Work to do -
Retype the entries from the line with "The image size is (1456, 839)." up to and including the line with "pyautogui.click(x=1147, y=228)", keeping every character unchanged.

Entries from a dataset
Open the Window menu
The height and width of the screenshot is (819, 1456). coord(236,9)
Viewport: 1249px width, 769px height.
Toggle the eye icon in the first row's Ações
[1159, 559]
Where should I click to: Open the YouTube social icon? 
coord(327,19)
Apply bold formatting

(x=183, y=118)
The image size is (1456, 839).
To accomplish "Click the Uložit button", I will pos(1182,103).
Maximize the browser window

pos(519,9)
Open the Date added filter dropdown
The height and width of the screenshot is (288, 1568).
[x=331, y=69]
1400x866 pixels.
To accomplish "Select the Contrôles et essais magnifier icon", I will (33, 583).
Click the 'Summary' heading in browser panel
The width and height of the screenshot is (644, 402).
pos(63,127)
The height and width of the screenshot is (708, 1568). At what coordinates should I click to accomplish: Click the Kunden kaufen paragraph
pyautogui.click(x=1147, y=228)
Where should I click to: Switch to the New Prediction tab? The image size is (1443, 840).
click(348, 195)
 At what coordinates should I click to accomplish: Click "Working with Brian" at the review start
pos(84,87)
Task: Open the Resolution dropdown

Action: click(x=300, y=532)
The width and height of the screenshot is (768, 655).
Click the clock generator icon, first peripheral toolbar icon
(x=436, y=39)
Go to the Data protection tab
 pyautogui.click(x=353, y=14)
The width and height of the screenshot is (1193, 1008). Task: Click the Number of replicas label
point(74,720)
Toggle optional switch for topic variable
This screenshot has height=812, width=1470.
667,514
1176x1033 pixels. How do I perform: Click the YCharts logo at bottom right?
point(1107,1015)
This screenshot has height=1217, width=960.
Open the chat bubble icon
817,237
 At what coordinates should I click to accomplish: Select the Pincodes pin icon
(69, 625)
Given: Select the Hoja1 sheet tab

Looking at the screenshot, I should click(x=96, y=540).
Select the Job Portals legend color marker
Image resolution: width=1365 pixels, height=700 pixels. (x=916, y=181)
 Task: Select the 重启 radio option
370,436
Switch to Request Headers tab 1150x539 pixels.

Written reply -
The image size is (1456, 839).
To accomplish "Click the Uložit button", I will pos(1182,103).
Maximize the browser window

pos(519,9)
Open the Date added filter dropdown
The height and width of the screenshot is (288, 1568).
[x=331, y=69]
1400x866 pixels.
To accomplish "Select the Contrôles et essais magnifier icon", I will (33, 583).
Click the 'Summary' heading in browser panel
The width and height of the screenshot is (644, 402).
pos(63,127)
The height and width of the screenshot is (708, 1568). At what coordinates should I click to accomplish: Click the Kunden kaufen paragraph
pyautogui.click(x=1147, y=228)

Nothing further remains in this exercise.